The financial version of this is almost embarrassingly simple. Pick your own definition of enough, write it down somewhere you will actually see it, and then check your decisions against that definition rather than against the moving target of everyone else. People who do this are not immune to status games. They just stop playing several rounds earlier than everyone else.
The quiet part
The Joneses won the moment we agreed to pretend they were not the point. Once status competition got rebranded as self expression, it became invisible, and invisible competition is the most expensive kind. You cannot opt out of a game you do not know you are playing.
None of this is an argument for living small.
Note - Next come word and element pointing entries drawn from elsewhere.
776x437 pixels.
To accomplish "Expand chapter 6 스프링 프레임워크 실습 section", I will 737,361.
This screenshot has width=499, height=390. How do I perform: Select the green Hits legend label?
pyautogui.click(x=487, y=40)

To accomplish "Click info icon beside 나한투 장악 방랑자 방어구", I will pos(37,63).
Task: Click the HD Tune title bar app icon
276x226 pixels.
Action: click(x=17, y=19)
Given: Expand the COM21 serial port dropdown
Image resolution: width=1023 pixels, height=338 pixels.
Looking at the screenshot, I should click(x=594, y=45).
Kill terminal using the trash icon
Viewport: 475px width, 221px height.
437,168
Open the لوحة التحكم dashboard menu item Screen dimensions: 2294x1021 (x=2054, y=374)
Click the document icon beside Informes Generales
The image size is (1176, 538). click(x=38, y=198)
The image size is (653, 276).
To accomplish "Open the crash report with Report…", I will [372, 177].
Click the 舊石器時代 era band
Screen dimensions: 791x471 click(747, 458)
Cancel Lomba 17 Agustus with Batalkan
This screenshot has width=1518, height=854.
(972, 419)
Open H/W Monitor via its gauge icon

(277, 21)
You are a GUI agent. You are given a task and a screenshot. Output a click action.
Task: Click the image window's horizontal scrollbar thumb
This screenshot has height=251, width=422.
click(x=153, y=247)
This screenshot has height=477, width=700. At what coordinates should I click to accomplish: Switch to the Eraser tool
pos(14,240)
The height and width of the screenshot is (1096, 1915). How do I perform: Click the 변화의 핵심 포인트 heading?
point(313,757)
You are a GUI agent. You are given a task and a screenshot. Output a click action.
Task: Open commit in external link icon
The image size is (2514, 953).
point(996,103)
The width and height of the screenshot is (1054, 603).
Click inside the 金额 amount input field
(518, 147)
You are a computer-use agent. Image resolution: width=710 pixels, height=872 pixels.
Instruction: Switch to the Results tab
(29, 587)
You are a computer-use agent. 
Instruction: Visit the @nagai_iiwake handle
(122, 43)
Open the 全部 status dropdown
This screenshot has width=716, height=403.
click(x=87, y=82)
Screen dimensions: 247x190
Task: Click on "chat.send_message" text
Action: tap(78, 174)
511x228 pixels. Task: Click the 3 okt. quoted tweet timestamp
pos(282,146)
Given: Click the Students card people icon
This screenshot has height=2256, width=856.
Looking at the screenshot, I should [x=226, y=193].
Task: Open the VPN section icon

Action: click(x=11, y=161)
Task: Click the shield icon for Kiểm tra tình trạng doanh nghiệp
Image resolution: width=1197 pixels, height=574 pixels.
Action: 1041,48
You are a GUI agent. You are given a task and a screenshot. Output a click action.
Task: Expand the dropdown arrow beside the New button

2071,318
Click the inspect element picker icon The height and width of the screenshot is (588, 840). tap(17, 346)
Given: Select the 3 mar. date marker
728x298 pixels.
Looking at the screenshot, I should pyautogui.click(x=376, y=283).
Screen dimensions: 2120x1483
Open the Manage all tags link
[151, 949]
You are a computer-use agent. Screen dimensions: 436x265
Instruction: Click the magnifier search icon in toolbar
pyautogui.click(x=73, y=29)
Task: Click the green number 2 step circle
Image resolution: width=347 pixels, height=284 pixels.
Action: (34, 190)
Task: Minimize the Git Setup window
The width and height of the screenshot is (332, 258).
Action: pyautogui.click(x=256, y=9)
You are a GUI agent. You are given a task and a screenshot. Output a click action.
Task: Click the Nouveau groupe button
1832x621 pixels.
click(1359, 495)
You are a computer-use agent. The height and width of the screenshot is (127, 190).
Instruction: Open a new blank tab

There is nothing virtuous about cheap for its own sake, and there is something a little tiresome about people who turn frugality into its own status game, which is just the same competition wearing different clothes. The point is not to spend less. The point is to spend on purpose.
The simplest test is also the oldest. Before any meaningful purchase, ask who it is for. Not in a guilty way, just in an honest way. If the answer is genuinely you, proceed. If the answer is a vague audience of people who may or may not even notice, that is useful information.
The Joneses have been collecting interest on that information for over a century. There is no reason to keep paying them.